## SUPPLIED MATERIAL
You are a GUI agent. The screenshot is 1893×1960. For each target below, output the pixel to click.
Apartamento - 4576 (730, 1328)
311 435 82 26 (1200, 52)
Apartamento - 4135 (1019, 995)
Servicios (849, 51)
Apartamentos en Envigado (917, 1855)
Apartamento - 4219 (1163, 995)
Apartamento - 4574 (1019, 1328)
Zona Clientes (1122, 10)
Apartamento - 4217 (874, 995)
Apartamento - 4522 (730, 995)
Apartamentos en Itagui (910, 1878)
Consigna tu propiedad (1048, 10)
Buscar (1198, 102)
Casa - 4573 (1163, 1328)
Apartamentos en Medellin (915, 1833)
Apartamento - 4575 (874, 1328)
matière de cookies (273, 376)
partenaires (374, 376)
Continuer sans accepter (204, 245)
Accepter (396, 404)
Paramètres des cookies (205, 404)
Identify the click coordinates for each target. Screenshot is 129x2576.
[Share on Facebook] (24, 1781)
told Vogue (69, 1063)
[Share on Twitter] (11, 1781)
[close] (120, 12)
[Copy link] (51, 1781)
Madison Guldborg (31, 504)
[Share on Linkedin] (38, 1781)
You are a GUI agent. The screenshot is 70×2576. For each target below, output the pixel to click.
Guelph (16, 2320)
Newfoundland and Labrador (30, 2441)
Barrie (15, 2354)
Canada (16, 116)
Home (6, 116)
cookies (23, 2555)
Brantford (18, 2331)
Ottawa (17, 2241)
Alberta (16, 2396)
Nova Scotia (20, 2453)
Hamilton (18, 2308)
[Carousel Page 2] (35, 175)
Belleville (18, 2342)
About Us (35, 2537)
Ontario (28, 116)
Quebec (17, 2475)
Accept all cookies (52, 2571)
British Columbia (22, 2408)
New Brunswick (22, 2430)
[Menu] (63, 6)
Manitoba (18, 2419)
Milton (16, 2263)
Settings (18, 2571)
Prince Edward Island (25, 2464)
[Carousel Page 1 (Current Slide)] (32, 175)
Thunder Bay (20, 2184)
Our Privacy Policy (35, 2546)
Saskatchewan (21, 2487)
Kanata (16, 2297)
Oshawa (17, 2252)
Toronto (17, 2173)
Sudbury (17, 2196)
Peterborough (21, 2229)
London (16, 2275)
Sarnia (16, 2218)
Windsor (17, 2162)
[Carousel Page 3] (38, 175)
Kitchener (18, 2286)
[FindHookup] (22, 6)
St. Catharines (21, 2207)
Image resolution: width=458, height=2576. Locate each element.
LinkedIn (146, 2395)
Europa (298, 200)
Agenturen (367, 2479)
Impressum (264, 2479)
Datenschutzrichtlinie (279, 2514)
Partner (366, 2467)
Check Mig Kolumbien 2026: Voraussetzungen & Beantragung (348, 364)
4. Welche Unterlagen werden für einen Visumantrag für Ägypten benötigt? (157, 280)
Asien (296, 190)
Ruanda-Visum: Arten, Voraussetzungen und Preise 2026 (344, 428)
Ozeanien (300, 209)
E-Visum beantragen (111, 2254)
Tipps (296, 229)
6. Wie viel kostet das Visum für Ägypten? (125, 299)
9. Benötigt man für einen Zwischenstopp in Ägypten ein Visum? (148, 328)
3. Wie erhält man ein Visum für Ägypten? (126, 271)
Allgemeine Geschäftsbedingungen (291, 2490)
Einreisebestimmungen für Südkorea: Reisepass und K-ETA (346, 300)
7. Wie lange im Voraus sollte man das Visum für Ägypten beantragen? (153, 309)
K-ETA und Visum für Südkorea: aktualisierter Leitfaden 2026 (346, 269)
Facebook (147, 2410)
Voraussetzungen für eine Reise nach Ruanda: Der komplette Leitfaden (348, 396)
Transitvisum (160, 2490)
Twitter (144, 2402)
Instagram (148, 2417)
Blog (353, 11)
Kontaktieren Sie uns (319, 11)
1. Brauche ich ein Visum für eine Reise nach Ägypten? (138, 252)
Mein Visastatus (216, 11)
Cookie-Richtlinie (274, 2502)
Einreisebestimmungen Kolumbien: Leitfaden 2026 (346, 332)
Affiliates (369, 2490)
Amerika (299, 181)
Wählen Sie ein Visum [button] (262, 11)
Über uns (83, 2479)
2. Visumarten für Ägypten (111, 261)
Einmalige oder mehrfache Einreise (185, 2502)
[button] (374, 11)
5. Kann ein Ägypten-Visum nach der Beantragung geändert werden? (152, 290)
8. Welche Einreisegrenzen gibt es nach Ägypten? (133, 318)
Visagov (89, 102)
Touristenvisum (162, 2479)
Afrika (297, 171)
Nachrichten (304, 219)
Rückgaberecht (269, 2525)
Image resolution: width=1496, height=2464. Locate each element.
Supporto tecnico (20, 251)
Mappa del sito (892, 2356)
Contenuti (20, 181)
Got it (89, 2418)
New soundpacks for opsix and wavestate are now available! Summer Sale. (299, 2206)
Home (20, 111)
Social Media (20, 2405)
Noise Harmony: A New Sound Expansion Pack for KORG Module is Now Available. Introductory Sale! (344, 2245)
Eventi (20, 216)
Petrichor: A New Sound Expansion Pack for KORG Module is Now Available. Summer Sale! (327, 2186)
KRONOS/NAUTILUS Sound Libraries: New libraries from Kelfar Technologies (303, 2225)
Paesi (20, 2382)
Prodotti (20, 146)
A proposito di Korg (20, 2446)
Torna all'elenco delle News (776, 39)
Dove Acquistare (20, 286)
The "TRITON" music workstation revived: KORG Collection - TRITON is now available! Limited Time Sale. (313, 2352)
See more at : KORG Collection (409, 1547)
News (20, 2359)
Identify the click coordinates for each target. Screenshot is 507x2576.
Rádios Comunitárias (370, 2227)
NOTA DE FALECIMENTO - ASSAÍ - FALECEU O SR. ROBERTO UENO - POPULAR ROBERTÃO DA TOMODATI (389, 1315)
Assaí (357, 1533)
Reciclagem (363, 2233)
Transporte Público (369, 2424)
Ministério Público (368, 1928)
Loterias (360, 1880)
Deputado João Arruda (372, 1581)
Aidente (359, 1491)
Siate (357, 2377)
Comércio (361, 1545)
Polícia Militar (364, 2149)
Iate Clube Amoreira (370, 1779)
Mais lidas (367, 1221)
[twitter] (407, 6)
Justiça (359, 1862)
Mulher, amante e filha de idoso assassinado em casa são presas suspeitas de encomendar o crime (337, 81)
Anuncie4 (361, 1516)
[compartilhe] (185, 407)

## TASK
Scan the records above, then copy out each line that mentions "werden".

## ANSWER TO THIS EXERCISE
4. Welche Unterlagen werden für einen Visumantrag für Ägypten benötigt? (157, 280)
5. Kann ein Ägypten-Visum nach der Beantragung geändert werden? (152, 290)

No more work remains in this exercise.